What can make a marriage work is surprisingly simple. Happily married couples aren’t smarter, richer, or more psychologically astute than others. But in their day-to-day lives, they have hit upon a dynamic that keeps their negative thoughts and feelings about each other (which all couples have) from overwhelming their positive ones. Rather than creating a climate of disagreement and resistance, they embrace each other’s needs. When addressing a partner’s request, their motto tends to be a helpful “Yes, and . . .” rather than “Yes, but . . .” This positive attitude not only allows them to maintain but also to increase the sense of romance, play, fun, adventure, and learning together that are at the heart of any long-lasting love affair. They have what I call an emotionally intelligent marriage.

Emotional intelligence has become widely recognized as an important predictor of a child’s success later in life. The more in touch with feelings and the better able a child is to understand and get along with others, the sunnier that child’s future, whatever his or her academic IQ. The same is true for spouses. The more emotionally intelligent a couple—the better able they are to understand, honor, and respect each other and their marriage—the more likely that they will indeed live happily ever after. Just as parents can teach their children emotional intelligence, this is also a skill that couples can learn. As simple as it sounds, developing this ability can keep husband and wife on the positive side of the divorce odds.

One of the saddest reasons a marriage dies is that neither spouse recognizes its value until it is too late.

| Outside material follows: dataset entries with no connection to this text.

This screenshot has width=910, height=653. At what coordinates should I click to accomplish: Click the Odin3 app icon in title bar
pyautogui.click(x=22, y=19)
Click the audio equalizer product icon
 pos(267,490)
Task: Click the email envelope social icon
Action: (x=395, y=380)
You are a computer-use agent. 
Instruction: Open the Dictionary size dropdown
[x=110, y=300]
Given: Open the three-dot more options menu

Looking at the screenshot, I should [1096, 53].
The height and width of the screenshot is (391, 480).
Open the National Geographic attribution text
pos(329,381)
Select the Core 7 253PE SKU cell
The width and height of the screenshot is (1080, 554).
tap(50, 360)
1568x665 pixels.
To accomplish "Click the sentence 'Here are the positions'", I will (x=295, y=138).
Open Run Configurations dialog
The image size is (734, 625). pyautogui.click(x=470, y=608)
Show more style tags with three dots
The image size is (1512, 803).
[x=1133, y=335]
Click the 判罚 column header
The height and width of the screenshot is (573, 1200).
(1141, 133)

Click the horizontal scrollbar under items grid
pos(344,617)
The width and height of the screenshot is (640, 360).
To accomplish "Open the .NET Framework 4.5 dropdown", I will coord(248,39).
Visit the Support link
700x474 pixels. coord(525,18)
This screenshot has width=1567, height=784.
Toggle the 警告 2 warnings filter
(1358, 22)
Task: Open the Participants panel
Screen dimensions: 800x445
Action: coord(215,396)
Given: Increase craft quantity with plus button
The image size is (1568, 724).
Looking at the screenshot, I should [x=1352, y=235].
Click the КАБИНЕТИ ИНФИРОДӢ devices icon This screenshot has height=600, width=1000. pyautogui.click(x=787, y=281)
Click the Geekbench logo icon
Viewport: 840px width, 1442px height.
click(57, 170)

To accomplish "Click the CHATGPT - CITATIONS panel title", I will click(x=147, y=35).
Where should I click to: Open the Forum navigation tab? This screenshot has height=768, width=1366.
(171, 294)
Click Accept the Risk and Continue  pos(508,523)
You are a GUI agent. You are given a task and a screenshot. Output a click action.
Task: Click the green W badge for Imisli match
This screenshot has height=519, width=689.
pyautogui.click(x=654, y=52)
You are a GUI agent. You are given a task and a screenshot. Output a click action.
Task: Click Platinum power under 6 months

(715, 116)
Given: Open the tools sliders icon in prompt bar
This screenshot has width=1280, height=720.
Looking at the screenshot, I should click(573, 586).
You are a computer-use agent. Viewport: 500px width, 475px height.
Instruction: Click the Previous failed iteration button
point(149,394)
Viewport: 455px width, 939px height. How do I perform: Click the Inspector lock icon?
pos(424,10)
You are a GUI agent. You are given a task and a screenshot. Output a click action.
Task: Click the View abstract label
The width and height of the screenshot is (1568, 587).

Only after the papers have been signed, the furniture divided, and separate apartments rented do the exes realize how much they really gave up when they gave up on each other. Too often a good marriage is taken for granted rather than given the nurturing and respect it deserves and desperately needs. Some people may think that getting divorced or languishing in an unhappy marriage is no big deal—they may even consider it a simple fact of modern life. But there’s now plenty of evidence documenting just how harmful both divorce and an unhappy relationship can be for all involved.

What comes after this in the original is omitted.